Finance Secretary Carlos Dominguez III, who heads the 19-person Philippine delegation to the ongoing UN Climate Change Conference or COP26 in Glasgow, said “the Philippines is proceeding with its adaptation and mitigation programs on the ground without waiting for the annual $100-billion climate financing pledge made by developed countries in 2020 to materialize.”
But Dominguez also said “the Philippines was maintaining its position that developed countries should get their act together to deliver on this financing commitment made 12 years ago.”
The Philippines has committed an ambitious target to slash greenhouse gas emissions by 75 percent over the next 10 years.

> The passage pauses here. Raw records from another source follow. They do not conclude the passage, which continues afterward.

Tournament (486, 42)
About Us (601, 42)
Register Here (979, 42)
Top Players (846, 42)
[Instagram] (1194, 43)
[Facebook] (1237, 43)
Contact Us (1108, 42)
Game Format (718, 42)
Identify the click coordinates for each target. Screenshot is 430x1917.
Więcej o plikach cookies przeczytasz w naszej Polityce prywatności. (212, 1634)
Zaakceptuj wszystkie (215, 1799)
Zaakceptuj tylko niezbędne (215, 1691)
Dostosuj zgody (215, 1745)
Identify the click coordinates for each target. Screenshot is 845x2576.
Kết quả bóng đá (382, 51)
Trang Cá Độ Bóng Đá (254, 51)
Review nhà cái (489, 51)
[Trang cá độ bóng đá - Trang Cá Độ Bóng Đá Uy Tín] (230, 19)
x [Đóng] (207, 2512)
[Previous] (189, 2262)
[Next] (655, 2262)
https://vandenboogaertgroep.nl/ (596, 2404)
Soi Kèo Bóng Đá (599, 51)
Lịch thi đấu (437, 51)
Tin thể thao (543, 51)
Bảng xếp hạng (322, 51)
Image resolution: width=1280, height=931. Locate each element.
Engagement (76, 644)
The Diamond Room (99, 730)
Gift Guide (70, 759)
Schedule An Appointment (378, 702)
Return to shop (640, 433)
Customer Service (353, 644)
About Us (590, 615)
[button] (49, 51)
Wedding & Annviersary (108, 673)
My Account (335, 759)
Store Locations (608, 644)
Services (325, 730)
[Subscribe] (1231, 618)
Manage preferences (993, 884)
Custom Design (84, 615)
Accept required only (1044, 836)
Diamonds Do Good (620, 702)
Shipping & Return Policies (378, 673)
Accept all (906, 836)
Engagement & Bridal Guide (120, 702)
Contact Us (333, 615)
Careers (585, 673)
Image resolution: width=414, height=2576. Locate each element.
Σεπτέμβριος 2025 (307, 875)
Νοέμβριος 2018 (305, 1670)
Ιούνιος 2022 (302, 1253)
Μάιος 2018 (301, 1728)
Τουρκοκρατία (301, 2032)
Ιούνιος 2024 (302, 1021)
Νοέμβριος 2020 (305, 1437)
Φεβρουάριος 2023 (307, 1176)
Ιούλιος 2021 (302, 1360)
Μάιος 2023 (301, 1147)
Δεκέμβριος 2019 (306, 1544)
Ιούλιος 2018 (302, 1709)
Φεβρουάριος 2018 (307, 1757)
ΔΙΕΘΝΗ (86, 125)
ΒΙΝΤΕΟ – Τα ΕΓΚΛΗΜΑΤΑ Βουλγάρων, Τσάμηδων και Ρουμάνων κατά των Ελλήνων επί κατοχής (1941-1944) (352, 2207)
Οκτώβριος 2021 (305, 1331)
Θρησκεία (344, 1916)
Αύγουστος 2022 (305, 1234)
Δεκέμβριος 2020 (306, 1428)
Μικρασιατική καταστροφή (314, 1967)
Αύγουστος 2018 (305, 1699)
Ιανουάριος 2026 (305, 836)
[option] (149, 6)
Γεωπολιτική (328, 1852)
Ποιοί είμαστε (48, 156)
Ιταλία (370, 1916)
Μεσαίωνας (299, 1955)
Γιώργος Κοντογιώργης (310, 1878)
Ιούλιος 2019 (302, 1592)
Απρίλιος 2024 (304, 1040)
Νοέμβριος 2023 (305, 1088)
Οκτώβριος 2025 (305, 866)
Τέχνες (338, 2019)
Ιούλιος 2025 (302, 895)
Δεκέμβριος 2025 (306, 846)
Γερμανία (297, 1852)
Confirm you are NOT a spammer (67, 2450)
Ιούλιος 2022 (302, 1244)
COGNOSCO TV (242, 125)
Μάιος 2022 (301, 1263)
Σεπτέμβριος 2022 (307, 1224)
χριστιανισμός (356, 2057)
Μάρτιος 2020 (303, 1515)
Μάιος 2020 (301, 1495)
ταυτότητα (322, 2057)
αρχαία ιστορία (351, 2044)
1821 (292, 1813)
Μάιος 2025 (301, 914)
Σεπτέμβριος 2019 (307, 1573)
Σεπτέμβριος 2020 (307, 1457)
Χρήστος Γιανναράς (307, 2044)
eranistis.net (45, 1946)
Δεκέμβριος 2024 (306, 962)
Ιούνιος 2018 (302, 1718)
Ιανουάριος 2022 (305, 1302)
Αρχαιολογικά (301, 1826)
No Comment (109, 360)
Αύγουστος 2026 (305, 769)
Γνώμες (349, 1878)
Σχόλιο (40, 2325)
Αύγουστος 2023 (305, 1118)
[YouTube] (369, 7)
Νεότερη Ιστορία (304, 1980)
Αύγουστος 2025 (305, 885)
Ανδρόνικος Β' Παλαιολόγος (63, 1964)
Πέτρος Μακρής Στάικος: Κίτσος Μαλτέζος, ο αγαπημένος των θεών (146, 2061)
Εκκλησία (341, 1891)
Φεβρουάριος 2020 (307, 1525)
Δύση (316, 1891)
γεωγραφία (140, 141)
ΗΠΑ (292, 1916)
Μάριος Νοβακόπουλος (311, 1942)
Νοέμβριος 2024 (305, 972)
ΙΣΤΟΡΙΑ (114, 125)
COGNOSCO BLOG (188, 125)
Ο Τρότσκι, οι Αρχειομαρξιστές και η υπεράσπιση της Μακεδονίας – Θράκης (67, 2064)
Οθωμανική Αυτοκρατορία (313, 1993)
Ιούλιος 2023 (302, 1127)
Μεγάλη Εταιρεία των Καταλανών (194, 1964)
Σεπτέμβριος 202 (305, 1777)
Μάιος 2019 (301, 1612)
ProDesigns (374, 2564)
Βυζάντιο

Also, the Asian Development Bank said four new partners pledged to contribute $665 million to an ADB-led platform promoting green and climate-resilient infrastructure that will benefit the Philippines and Southeast Asia as a whole.
The ADB identified the new partners as the Green Climate Fund ($300 million), Italy’s state lender Cassa Depositi e Prestiti ($155 million), the United Kingdom ($151 million) and the European Union ($57.9 million).
The four new partners committed to inject money into the Association of Southeast Asian Nations’ Catalytic Green Finance Facility managed by the ADB.
The Philippines joined over 100 countries in vowing to end deforestation by 2030 through the Glasgow Leaders’ Declaration on Forests and Land Use, signed on Tuesday (Glasgow time). The Philippines is the 88th signatory to the landmark pledge, but while environmentalists welcomed the move, the pledge is seen as lacking teeth. The Philippines, for example, had dropped the forestry sector from its pledges to the United Nations this year.
To meet the demands of the pledge, law expert Antonio La Viña said the country would need to modify its Nationally Determined Contributions (NDC).
“I hope the government reconsiders that omission and include forestry actions in an upgraded or modified NDCs in the near future,” La Viña said.